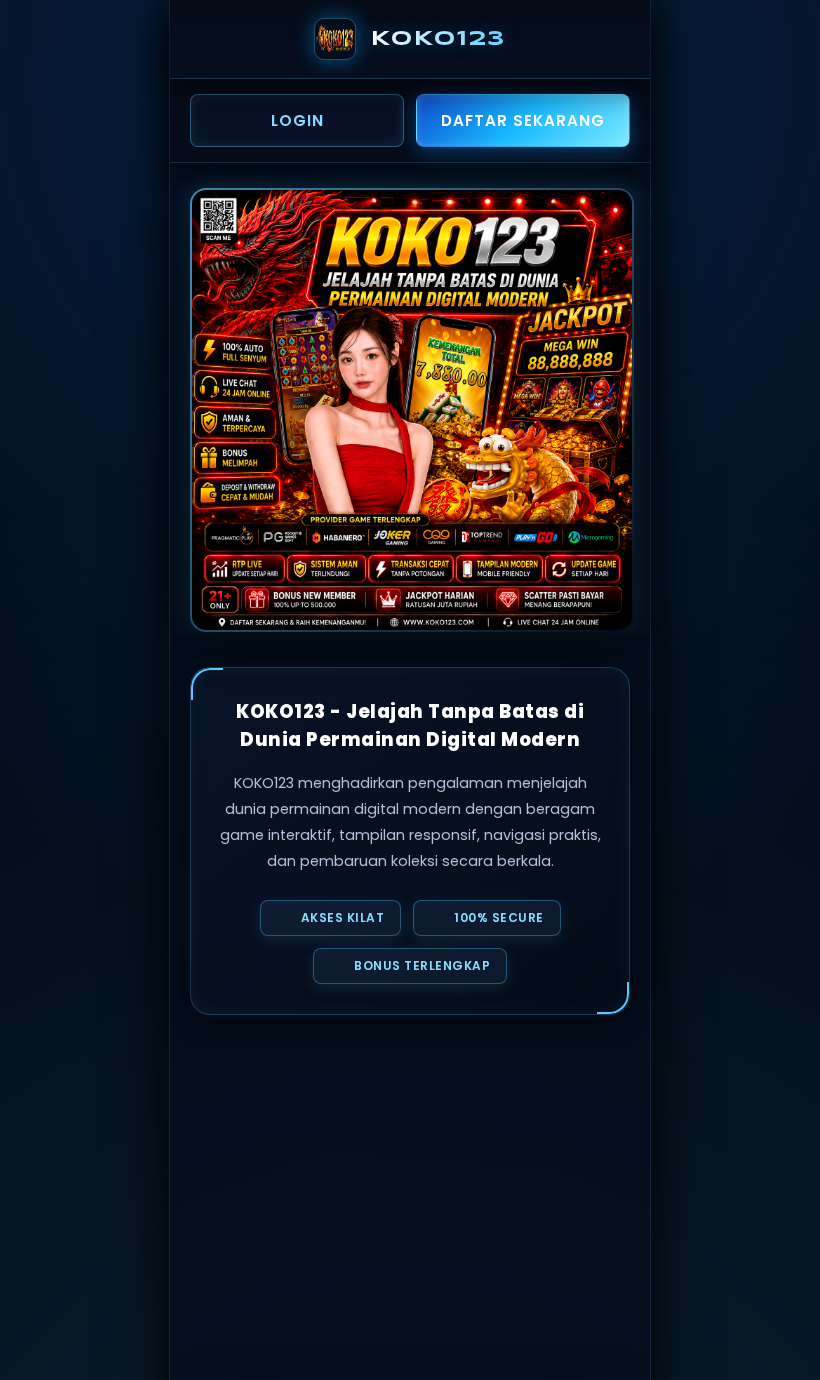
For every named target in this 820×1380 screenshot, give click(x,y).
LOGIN (297, 120)
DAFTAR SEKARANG (523, 120)
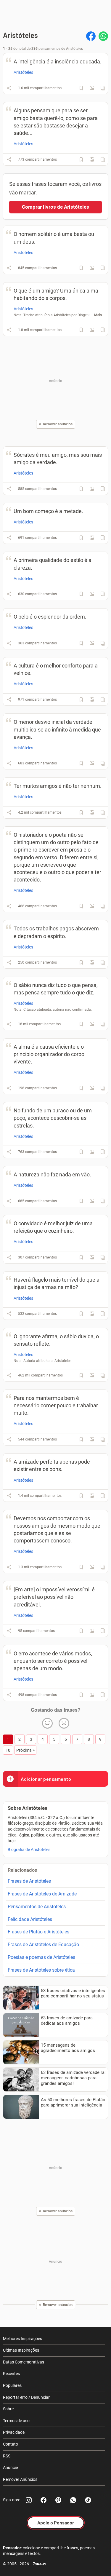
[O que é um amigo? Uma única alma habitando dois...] (92, 330)
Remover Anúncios (20, 2479)
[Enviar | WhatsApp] (103, 36)
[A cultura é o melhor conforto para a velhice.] (92, 699)
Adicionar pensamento (46, 1779)
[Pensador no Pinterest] (58, 2500)
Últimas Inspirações (21, 2350)
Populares (12, 2385)
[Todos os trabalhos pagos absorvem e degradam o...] (92, 962)
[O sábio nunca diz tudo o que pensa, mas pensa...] (92, 1024)
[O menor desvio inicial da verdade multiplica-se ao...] (92, 763)
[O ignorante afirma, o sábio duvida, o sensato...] (92, 1375)
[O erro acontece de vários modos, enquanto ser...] (92, 1695)
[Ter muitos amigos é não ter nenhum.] (92, 812)
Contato (10, 2444)
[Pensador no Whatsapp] (73, 2500)
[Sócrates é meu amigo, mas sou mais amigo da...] (92, 489)
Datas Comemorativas (23, 2362)
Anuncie (10, 2467)
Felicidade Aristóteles (30, 1919)
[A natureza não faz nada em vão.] (92, 1201)
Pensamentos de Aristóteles (37, 1906)
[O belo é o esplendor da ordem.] (92, 643)
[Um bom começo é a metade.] (92, 537)
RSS (6, 2456)
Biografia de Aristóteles (29, 1849)
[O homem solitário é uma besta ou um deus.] (92, 268)
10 (8, 1750)
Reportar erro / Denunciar (26, 2397)
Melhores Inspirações (22, 2338)
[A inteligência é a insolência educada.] (92, 88)
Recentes (11, 2373)
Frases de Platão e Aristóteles (38, 1932)
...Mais (96, 315)
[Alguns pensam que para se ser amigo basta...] (92, 159)
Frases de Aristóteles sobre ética (41, 1970)
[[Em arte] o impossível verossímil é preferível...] (92, 1631)
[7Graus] (39, 2564)
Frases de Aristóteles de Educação (43, 1944)
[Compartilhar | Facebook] (91, 36)
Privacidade (14, 2432)
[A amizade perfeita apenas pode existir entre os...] (92, 1495)
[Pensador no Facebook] (43, 2500)
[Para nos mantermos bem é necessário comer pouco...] (92, 1439)
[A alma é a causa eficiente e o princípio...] (92, 1088)
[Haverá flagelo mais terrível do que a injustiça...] (92, 1313)
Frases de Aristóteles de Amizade (42, 1894)
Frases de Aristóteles (29, 1881)
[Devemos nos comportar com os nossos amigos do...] (92, 1567)
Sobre (8, 2408)
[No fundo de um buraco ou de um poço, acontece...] (92, 1152)
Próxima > (25, 1750)
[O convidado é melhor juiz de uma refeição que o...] (92, 1257)
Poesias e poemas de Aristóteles (41, 1957)
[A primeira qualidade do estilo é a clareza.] (92, 594)
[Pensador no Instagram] (29, 2500)
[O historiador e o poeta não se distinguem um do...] (92, 906)
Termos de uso (16, 2420)
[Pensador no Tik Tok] (88, 2500)
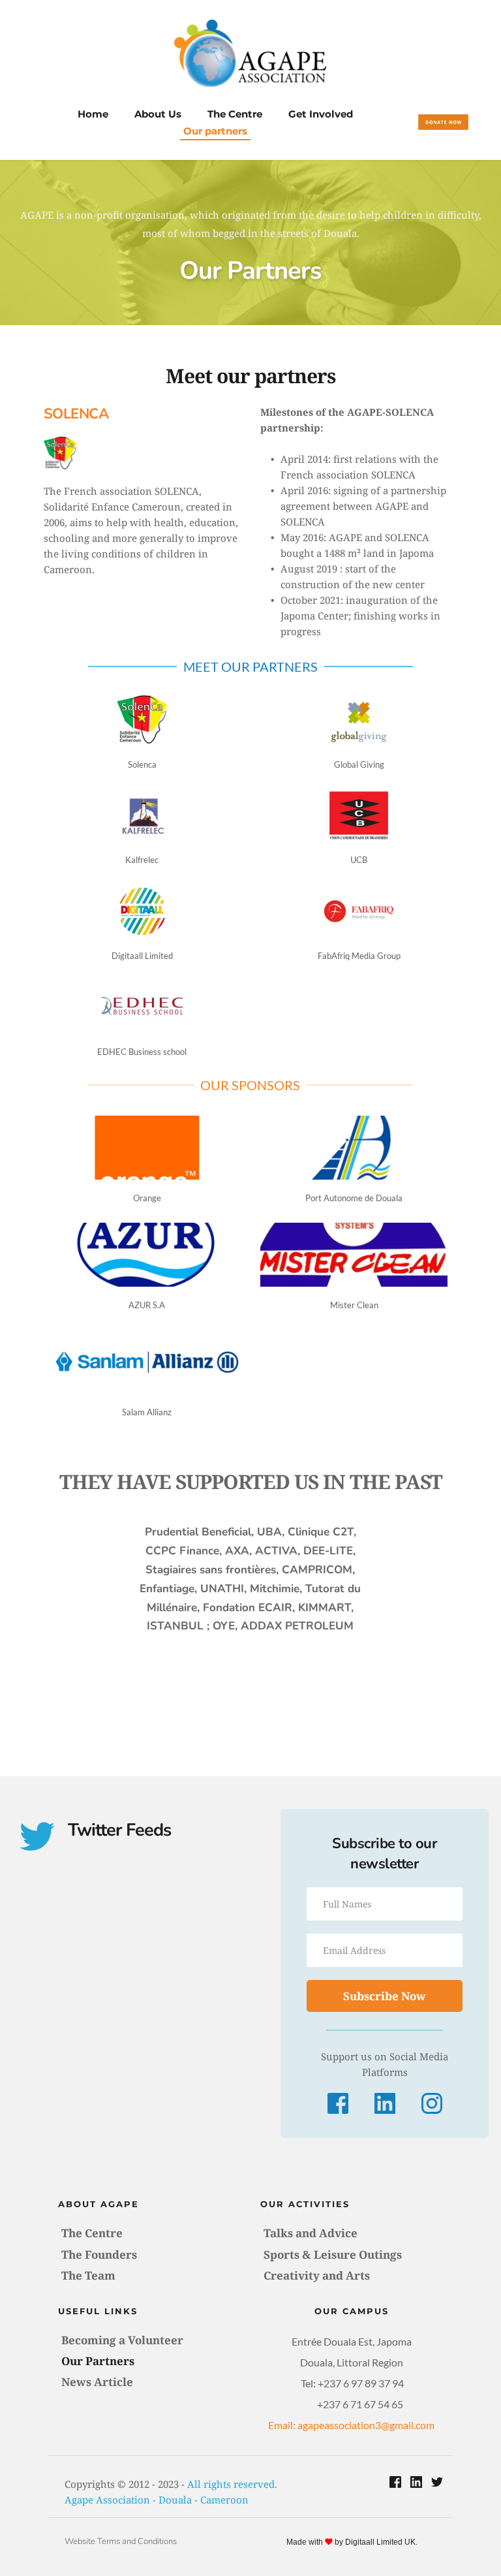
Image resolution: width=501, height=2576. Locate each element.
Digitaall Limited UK (380, 2542)
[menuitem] (93, 114)
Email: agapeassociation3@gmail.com (351, 2425)
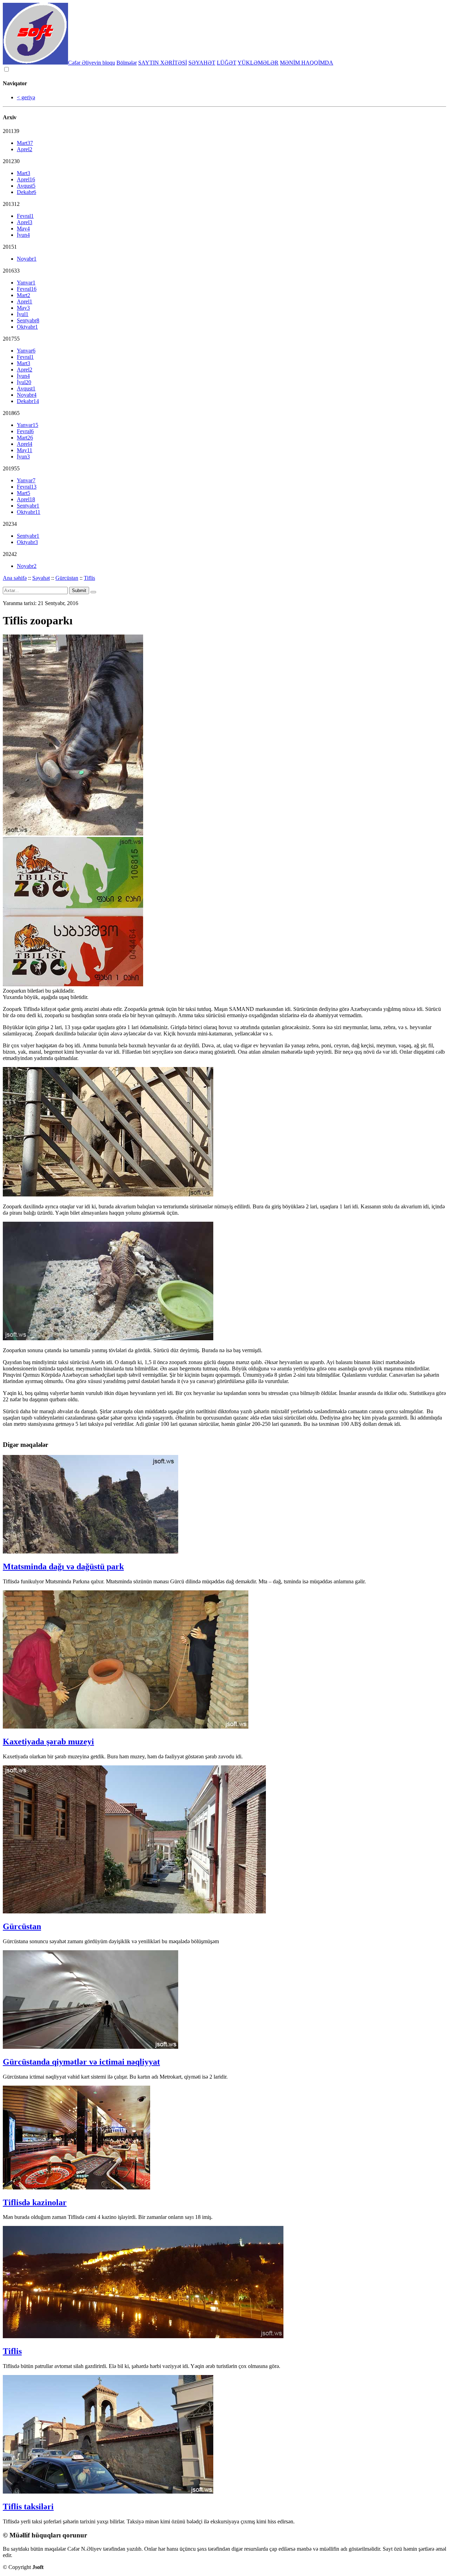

Exercise directions: The answer is the full listing above, reproduced character for character, minus its images.

Problem solution:
For every named target in this 820×1380 screenshot, give click(x,y).
LOGIN (297, 120)
DAFTAR SEKARANG (523, 120)
[O que é um amigo? Uma única alma habitando dois...] (92, 330)
Remover Anúncios (20, 2479)
[Enviar | WhatsApp] (103, 36)
[A cultura é o melhor conforto para a velhice.] (92, 699)
Adicionar pensamento (46, 1779)
[Pensador no Pinterest] (58, 2500)
Últimas Inspirações (21, 2350)
Populares (12, 2385)
[Todos os trabalhos pagos absorvem e degradam o...] (92, 962)
[O sábio nunca diz tudo o que pensa, mas pensa...] (92, 1024)
[O menor desvio inicial da verdade multiplica-se ao...] (92, 763)
[O ignorante afirma, o sábio duvida, o sensato...] (92, 1375)
[O erro acontece de vários modos, enquanto ser...] (92, 1695)
[Ter muitos amigos é não ter nenhum.] (92, 812)
Contato (10, 2444)
[Pensador no Whatsapp] (73, 2500)
[Sócrates é meu amigo, mas sou mais amigo da...] (92, 489)
Datas Comemorativas (23, 2362)
Anuncie (10, 2467)
Felicidade Aristóteles (30, 1919)
[A natureza não faz nada em vão.] (92, 1201)
Pensamentos de Aristóteles (37, 1906)
[O belo é o esplendor da ordem.] (92, 643)
[Um bom começo é a metade.] (92, 537)
RSS (6, 2456)
Biografia de Aristóteles (29, 1849)
[O homem solitário é uma besta ou um deus.] (92, 268)
10 (8, 1750)
Reportar erro / Denunciar (26, 2397)
Melhores Inspirações (22, 2338)
[A inteligência é a insolência educada.] (92, 88)
Recentes (11, 2373)
Frases de Platão e Aristóteles (38, 1932)
...Mais (96, 315)
[Alguns pensam que para se ser amigo basta...] (92, 159)
Frases de Aristóteles sobre ética (41, 1970)
[[Em arte] o impossível verossímil é preferível...] (92, 1631)
[7Graus] (39, 2564)
Frases de Aristóteles de Educação (43, 1944)
[Compartilhar | Facebook] (91, 36)
Privacidade (14, 2432)
[A amizade perfeita apenas pode existir entre os...] (92, 1495)
[Pensador no Facebook] (43, 2500)
[Para nos mantermos bem é necessário comer pouco...] (92, 1439)
[A alma é a causa eficiente e o princípio...] (92, 1088)
[Haverá flagelo mais terrível do que a injustiça...] (92, 1313)
Frases de Aristóteles de Amizade (42, 1894)
Frases de Aristóteles (29, 1881)
[Devemos nos comportar com os nossos amigos do...] (92, 1567)
Sobre (8, 2408)
[No fundo de um buraco ou de um poço, acontece...] (92, 1152)
Próxima > (25, 1750)
[O convidado é melhor juiz de uma refeição que o...] (92, 1257)
Poesias e poemas de Aristóteles (41, 1957)
[A primeira qualidade do estilo é a clareza.] (92, 594)
[Pensador no Instagram] (29, 2500)
[O historiador e o poeta não se distinguem um do...] (92, 906)
Termos de uso (16, 2420)
[Pensador no Tik Tok] (88, 2500)
Image resolution: width=501, height=2576. Locate each element.
Digitaall Limited UK (380, 2542)
[menuitem] (93, 114)
Email: agapeassociation3@gmail.com (351, 2425)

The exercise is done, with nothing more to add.